#### [PASSAGE SHOWN]

▬▬▬

As a special case of interjections, we recognize feedback particles such as ano, jo, ne, etc. Note that these words are considered particles in the PDT tagset and have to be retagged during the conversion process.
Examples
(Note that no direct translation of interjections is possible. The approximate translations below are for orientation purposes and they cannot serve to judge the part of speech from the English perspective.)
- ach “oh”
- pink
- inu “well”
- hle “look”
- proboha “for God’s sake”
Diffs
Prague Dependency Treebank
At present the UD-conversion of PDT keeps the PDT convention on tagging the response words (“yes, no”) as particles. Automatic conversion would not be straightforward because the negative particle ne is sometimes used as the response particle/interjection (English “no”) and sometimes as a free negative morpheme (English “not”). These two usages would have to be distinguished and only the first one converted to interjection.
References
NOUN
: noun
Definition
Nouns are a part of speech typically denoting a person, place, thing, animal or idea.
The NOUN
tag is intended for common nouns only. See PROPN for
proper nouns and PRON for pronouns.
Czech nouns have the lexical feature cs-feat/Gender. Furthermore, the nouns inflect for cs-feat/Number and cs-feat/Case.
A verbal noun can be derived productively from almost every verb
(e.g. dělat “to do” → dělání “doing”).
While in other languages a corresponding form may be called gerund and tagged VERB,
in Czech it is tagged NOUN
. It has always the neuter gender and the full
number-case inflectional paradigm.
Examples
- dívka “girl”
- kočka “cat”
- strom “tree”
- vzduch “air”
- krása “beauty”
- plavání “swimming”
References
NUM
: numeral
Definition
A numeral is a word, functioning most typically as a determiner, adjective or pronoun, that expresses a number and a relation to the number, such as quantity, sequence, frequency or fraction.
Note that cardinal numerals are covered by NUM
whether they are used
as determiners or not (as in Windows 7) and whether they
are expressed as words (čtyři), digits (4) or Roman numerals
(IV).
Czech grammar distinguishes several subclasses of pronominal numerals (quantifiers):
interrogative and relative (kolik “how many”);
demonstrative (tolik “this many”);
indefinite (několik, mnoho, málo “several, many, few”).
These words behave similarly to (most) cardinal numbers,
e.g. they require that the counted noun phrase be in genitive.
They are not similar to adjectives (unlike their English counterparts).
However, in accord with the UD standard, they should be tagged DET, not NUM
.
In addition, several types of (non-pronominal) numerals, such as ordinal numerals and multiplicative numerals, are tagged ADJ or ADV, based on their syntactic and morphological behavior.
Examples
- 0, 1, 2, 3, 4, 5, 2014, 1000000, 3.14159265359
- I, II, III, IV, V, MMXIV
- jeden, dva, tři, čtyři, pět, sedmdesát “one, two, three, four, five, seventy”

▬▬▬

#### [Item-finding records]

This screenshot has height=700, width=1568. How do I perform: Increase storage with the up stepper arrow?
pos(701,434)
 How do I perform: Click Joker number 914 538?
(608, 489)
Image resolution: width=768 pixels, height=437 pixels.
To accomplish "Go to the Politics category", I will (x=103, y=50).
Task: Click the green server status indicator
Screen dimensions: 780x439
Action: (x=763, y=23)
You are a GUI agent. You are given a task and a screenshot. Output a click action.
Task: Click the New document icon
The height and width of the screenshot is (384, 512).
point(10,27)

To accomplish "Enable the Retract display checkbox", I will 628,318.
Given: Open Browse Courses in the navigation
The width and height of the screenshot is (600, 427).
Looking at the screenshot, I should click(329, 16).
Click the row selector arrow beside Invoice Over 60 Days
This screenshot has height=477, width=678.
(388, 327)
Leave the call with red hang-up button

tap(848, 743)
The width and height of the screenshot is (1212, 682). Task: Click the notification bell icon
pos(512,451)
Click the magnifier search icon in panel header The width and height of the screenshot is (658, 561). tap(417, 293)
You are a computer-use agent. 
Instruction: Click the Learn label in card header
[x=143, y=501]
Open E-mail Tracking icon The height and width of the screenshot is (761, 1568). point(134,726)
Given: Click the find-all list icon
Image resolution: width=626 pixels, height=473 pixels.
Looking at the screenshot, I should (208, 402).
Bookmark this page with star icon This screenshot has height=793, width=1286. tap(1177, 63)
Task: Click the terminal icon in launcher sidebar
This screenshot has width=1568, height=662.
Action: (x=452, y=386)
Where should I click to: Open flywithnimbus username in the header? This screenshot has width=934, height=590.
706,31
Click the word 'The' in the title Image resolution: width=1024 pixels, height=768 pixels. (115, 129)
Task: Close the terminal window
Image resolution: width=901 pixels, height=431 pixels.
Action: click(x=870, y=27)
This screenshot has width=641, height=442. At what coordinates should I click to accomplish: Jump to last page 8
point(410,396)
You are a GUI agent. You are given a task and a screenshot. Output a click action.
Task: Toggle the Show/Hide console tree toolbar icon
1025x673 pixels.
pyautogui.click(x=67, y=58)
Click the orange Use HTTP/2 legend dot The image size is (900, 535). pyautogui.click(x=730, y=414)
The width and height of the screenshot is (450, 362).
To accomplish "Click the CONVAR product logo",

▬▬▬

#### [WHAT IS BEING ASKED]
Copy out everything in the tagging guidelines from "Czech grammar distinguishes" down to "and morphological behavior.", changing "cardinal numbers" to "cardinal numerals".

#### [RESULT OF THIS EXERCISE]
Czech grammar distinguishes several subclasses of pronominal numerals (quantifiers):
interrogative and relative (kolik “how many”);
demonstrative (tolik “this many”);
indefinite (několik, mnoho, málo “several, many, few”).
These words behave similarly to (most) cardinal numerals,
e.g. they require that the counted noun phrase be in genitive.
They are not similar to adjectives (unlike their English counterparts).
However, in accord with the UD standard, they should be tagged DET, not NUM
.
In addition, several types of (non-pronominal) numerals, such as ordinal numerals and multiplicative numerals, are tagged ADJ or ADV, based on their syntactic and morphological behavior.